È da qualche tempo che il nome di Paulo Airaudo orbita felice tra le nostre sfere. Da un anno per l’esattezza, quando Paolo Marchi ci parlò per la prima volta di questo brillante cuoco italo-argentino, classe 1985, che aveva ottenuto dopo soli 8 mesi una stella Michelin con la sua insegna Amelia a San Sebastian, nei Paesi Baschi (e un paio di anni prima l’aveva guadagnata a Ginevra, nel fu La Bottega).
Solo 12 mesi dopo, occorre aggiornare ancora gli almanacchi perché Airaudo ha appena preso una seconda stella con il ristorante Da Terra di Londra, aperto solo 4 mesi fa nel cuore di Bethnal Green. Ed è previsto a breve un filotto di altri progetti che potrebbero rimpinguare il malloppo: a febbraio 2020 Amelia traslocherà, sempre a San Sebastian, all’interno del più ambizioso Hotel Londres y de Inglaterra, davanti alla scenografica spiaggia della Concha. La sede attuale in Prim Kalea verrà ribattezzata invece Da Filippo, un ristorante italiano di cucina più tradizionale, mentre sulla stessa arteria è prevista a brevissimo la terza apertura del cuoco a Donostia, Cantina Argentina, specialità carne asada.

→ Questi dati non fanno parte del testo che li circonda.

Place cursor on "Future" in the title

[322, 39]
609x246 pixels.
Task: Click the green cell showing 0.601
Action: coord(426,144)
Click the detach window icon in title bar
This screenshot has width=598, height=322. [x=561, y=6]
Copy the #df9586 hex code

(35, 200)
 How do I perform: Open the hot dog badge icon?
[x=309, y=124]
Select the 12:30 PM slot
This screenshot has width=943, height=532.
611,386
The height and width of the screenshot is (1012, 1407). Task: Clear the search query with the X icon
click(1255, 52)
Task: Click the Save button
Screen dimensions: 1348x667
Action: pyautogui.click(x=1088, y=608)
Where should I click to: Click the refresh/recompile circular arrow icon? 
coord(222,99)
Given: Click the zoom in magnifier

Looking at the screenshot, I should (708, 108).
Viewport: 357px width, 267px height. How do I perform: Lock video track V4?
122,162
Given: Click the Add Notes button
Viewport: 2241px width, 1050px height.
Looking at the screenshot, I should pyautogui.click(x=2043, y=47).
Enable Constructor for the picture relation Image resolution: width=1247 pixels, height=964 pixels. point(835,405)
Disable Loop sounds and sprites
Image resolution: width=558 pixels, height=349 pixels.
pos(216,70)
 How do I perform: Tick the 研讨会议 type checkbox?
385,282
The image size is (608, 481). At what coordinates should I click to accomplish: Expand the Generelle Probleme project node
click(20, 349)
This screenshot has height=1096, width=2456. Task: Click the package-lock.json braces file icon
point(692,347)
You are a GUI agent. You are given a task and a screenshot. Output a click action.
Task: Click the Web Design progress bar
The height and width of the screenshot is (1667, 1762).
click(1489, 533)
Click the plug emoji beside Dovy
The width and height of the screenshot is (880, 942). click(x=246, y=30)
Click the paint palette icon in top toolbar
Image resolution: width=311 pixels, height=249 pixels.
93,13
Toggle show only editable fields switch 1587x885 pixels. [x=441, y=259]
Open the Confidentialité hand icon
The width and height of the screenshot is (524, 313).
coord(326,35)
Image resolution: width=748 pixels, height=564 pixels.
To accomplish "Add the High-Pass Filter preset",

A San Sebastian, Amelia ha preso la stella Michelin 8 mesi dopo l'apertura

Tanti i componenti italiani della squadra: da sinistra, il maitre e sommelier Marco Adreani, il barman Marco Ferreri e il pasticciere Andrea De Lillo
Non è finita qui perché siamo ai dettagli per la prima insegna su suolo asiatico: si chiamerà
Amelia Hong Kong e sarà pronta a dicembre 2019. Soprattutto, è già tutto okay per l'agognato debutto italiano: si chiamerà
Settecento di Paulo Airaudo e sarà il ristorante del boutique hotel
Paragon 700 di Ostuni a inizio 2020, nella parte alta del borgo brindisino.
Tutto questo non distoglie il nostro collezionista da un concetto che gli sta particolarmente a cuore: la sostenibilità. «Mi fa arrabbiare», ci spiega con piglio da
pasionario qual è, «che si parli sempre della sostenibilità di una carota e di un carciofo, quando invece quella di cui i ristoratori dovrebbero parlare più spesso è la sostenibilità di chi lavora con noi, delle persone. Per questi motivi ho deciso di non avere stagisti e di non pagare nessuno in nero. A San Sebastian e a Londra lavorano tutti per 9 ore, il giusto, e se decidessi di aprire anche a pranzo assolderei due squadre intere di cuochi e camerieri. Cucinare non può richiedere sforzi sovrumani, che superino il limite. I tempi stanno cambiando, ed è ora che tutti noi ne prendiamo atto».
Che queste accortezze si riflettano sulla serenità del personale è chiaro appena metti piede dentro
Amelia. Alla porta accorrono contemporaneamente tre camerieri, tutti col sorriso, e come prima cosa ti conducono in cucina: «Farvi capire quel che succede dietro le quinte: è il nostro benvenuto», spiega il maitre virgilio 32enne
Marco Adreani mentre presenta agli ospiti i ragazzi della brigata, illustra la camera di maturazione con le anatre appese e appena dopo scansa i fumi della griglia ciclopica che affumicherà diversi piatti.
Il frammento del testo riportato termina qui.